On y trouve surtout des habitations et des commerces, peu d’industries. La rue Wellington, qui la traverse de part en part de l’est vers l’ouest, est devenue une des plus importantes artères commerciales de l’île de Montréal. Sa population se compose d’ouvriers, la majorité travaillant à Montréal, où un tramway moderne les transporte, de travailleurs des usines concentrées le long du canal de Lachine, un peu au nord. Une classe moyenne s’y développe rapidement. Quelques notables y ont de riches domaines le long du fleuve, comme sir Alexander Tulloch Galt, un des pères de la Confédération canadienne. Dans les années 1900-1950, les anglophones forment une légère majorité, de sorte qu’une grande partie des Canadiens français doivent être bilingues. La municipalité est bien pourvue en services de toutes sortes. Dans les années 1930, on y trouve treize écoles catholiques et huit protestantes, deux hôpitaux, dix-huit églises, trois cinémas, des terrains de tennis, deux piscines, etc.

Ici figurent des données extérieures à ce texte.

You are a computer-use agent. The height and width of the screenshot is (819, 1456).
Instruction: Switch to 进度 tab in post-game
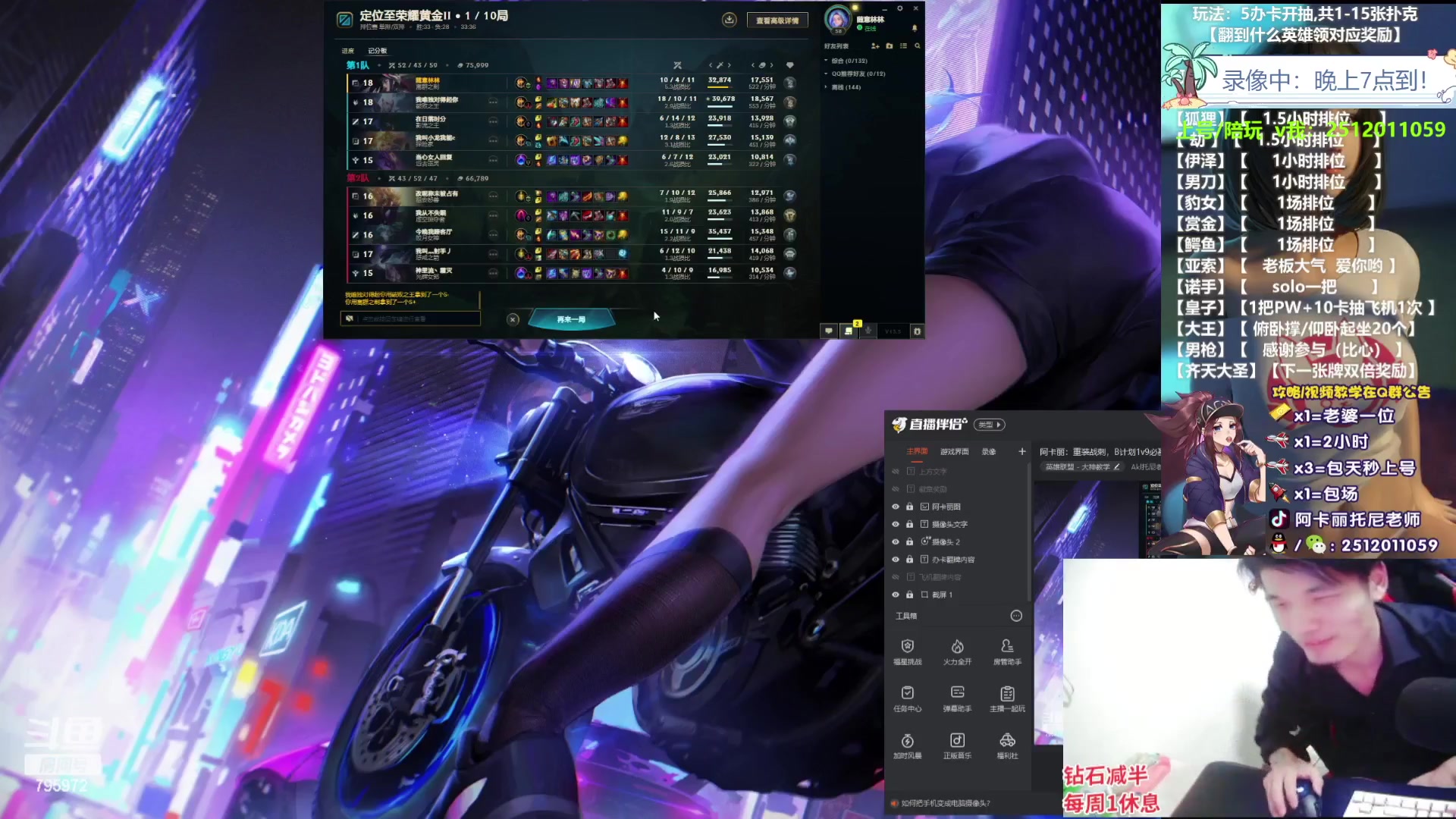tap(348, 51)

Verdun possède plusieurs kilomètres de berges luxuriantes le long du Saint-Laurent, dont une bonne partie est aménagée en un long parc linéaire sur la digue d’environ 6 mètres de hauteur qu’il a fallu construire au tournant du XXe siècle pour empêcher les inondations printanières qui transportaient les glaces du fleuve jusque sur la rue Wellington. Aucune autre municipalité de l’île n’a su préserver autant d’espaces naturels liant la terre et l’eau ; on n’y trouve cependant pas de plages, seulement quelques marinas. Les familles viennent y piqueniquer ou marcher sur une promenade en bois de trois kilomètres qui longe la rive ; construite en 1926, elle est remplacée par un sentier en asphalte à la fin des années 1930, mais le charme est disparu.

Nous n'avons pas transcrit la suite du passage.